Примерно через 40 лет после смерти Феодосия на территории монастыря строится больница, где со временем печерские монахи накопят немалый опыт врачевания. Строилась больница «для слепых, хромых, немых и глухих» не
только на пожертвования князя и монастыря, но и, что особенно важно, на средства горожан. Судя по Патерику Киево-Печерского монастыря (XIII в.), немалое число неимущих горожан могли рассчитывать на материальную помощь храма, к приходу которого принадлежали.
Отдавая должное подвигам преподобного Феодосия и князя Владимира Святого на ниве благотворительности, не станем обольщаться относительно числа их последователей. Источники скупы на имена тех немногих, кто прославился попечением убогих. «Повесть временных лет» упоминает о личном милосердии к сиротам и страждущим черниговского князя Всеволода I, внесшего лепту в строительство богадельни вблизи от Печерского монастыря, великого князя киевского Мстислава Владимировича да новгородского князя Всеволода Мстиславовича.
Весомый вклад в дело организации призрения на Руси внес великий князь Владимир II Мономах, прославившийся не только ратными подвигами, но и нравоучительными писаниями. Киевский князь считал благотворительность обязательной миссией власти. В своем известном «Поучении...», адресованном сыновьям- наследникам, Владимир Мономах убеждал их, что победить дьявола можно с помощью трех добрых дел, одно из которых милостыня. Завещание содержит прямое указание престолонаследникам: «Всего паче убогих не забывайте, поскольку вам возможно, по силе своей кормите, снабдите сироту». Деятельной благотворительностью прославилась и сестра Владимира Мономаха княгиня Анна.
Духовные основы благотворительности уходят своими корнями в древнерусский период, но, полагаем, прав П. Н. Милюков, писавший, что «сознательное отношение к вопросам нравственности и религии было редким исключением среди мирян», люди же, подобные Владимиру и Феодосию, «встречались только на самых верхах русского общества». «В начале русского христианства был момент исключительного порыва к исполнению евангельского идеала... Личным, а может быть, и только единоличным носителем этого порыва, был наш исключительный князь-креститель». Тем не менее, подвиг Владимира способствовал вовлечению знати в активное благодеяние и организованное призрение, заложил основы традиции терпимого и сострадательного отношения к убогим.

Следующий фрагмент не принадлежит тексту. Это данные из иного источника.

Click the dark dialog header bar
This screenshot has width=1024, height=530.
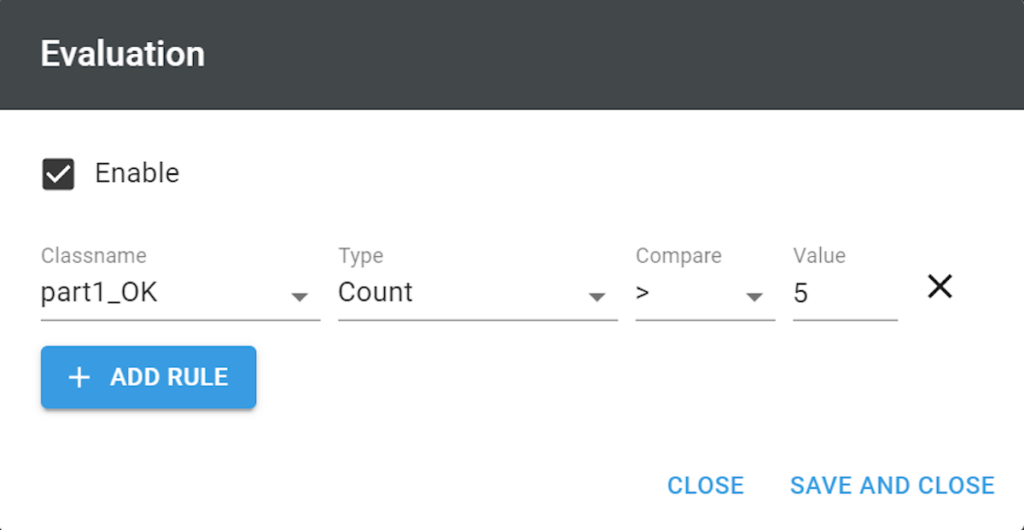[x=600, y=54]
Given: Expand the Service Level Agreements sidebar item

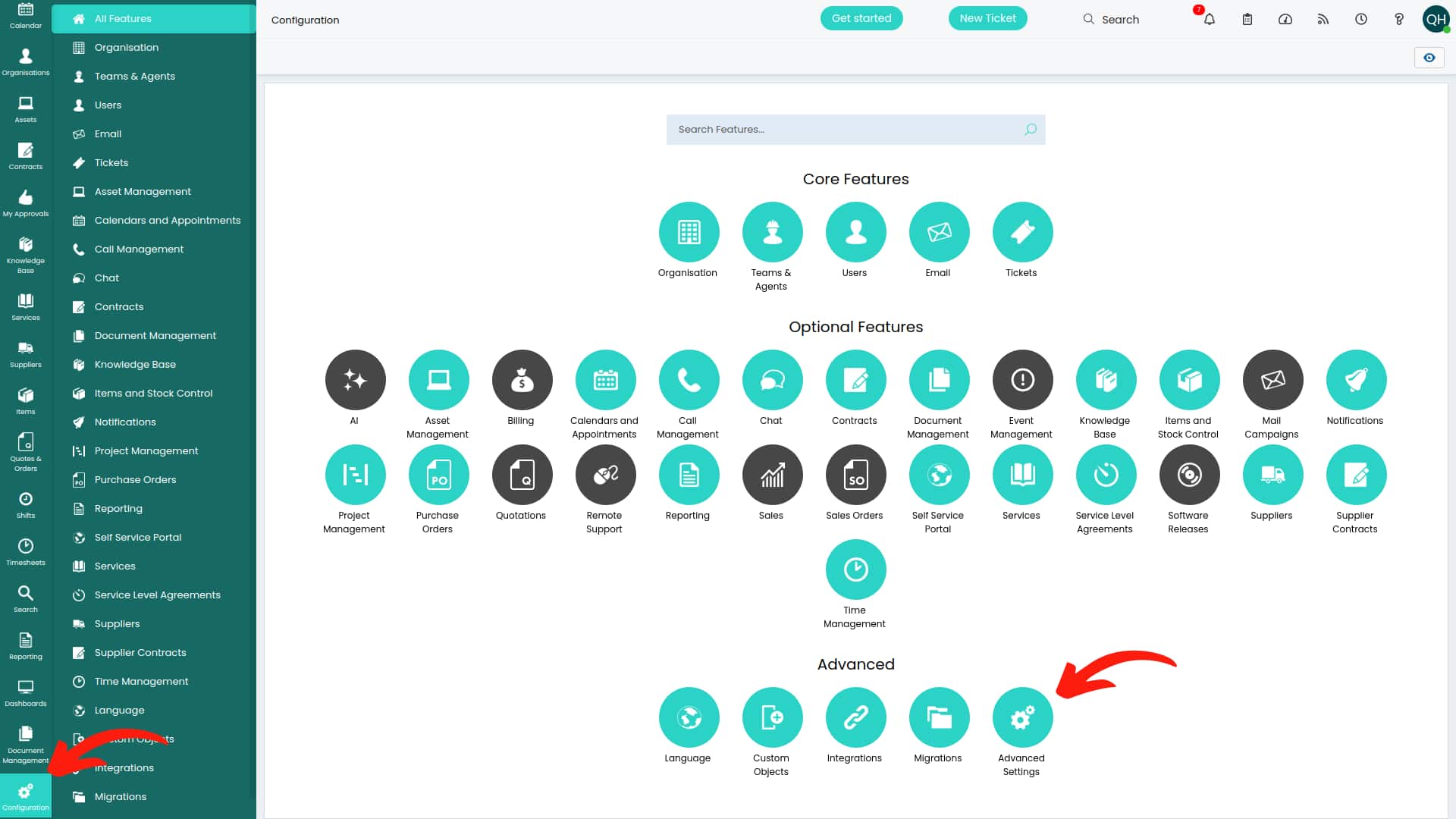Looking at the screenshot, I should click(157, 595).
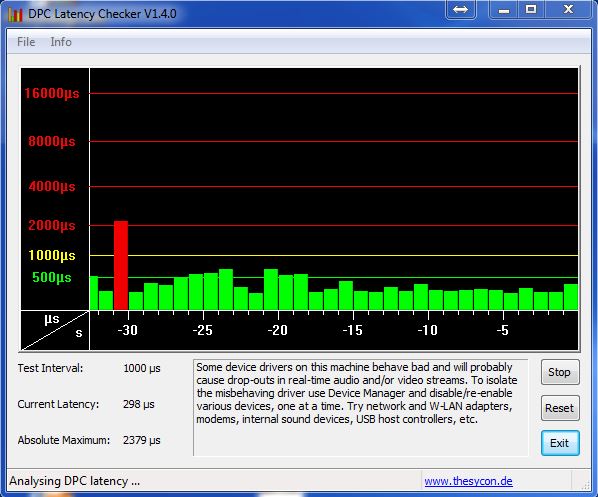The image size is (598, 497).
Task: Click the driver warning message text box
Action: pos(360,407)
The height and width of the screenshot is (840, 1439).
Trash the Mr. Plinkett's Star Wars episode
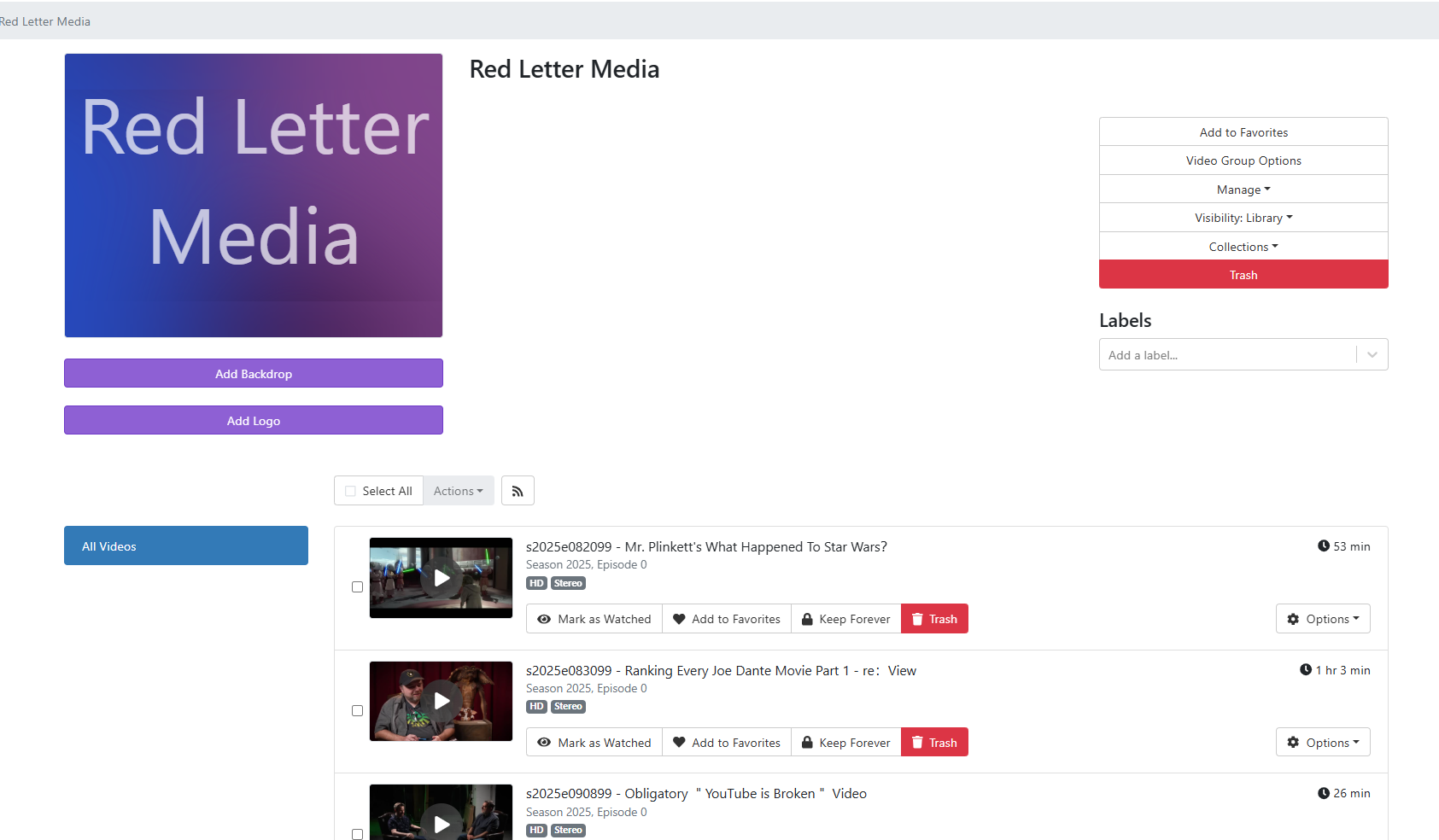pos(934,619)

Итак, первые попытки организовать на Руси призрение сирот, нищих, убогих и калек, предпринятые на рубеже X—XI вв., были связаны с принятием православного христианства и заимствованием византийского опыта церковного призрения. У истоков деятельной благотворительности на Руси стоял князь Владимир I, установивший правила (закон) церковной благотворительности, и настоятель Киево-Печерского монастыря преподобный Феодосий, подавший пример организации монастырского призрения убогих. Распад Киевского государства в первой половине XII в. на полтора десятка самостоятельных княжеств не позволил монастырскому призрению окрепнуть, а городской (светской) традиции благотворительности зародиться.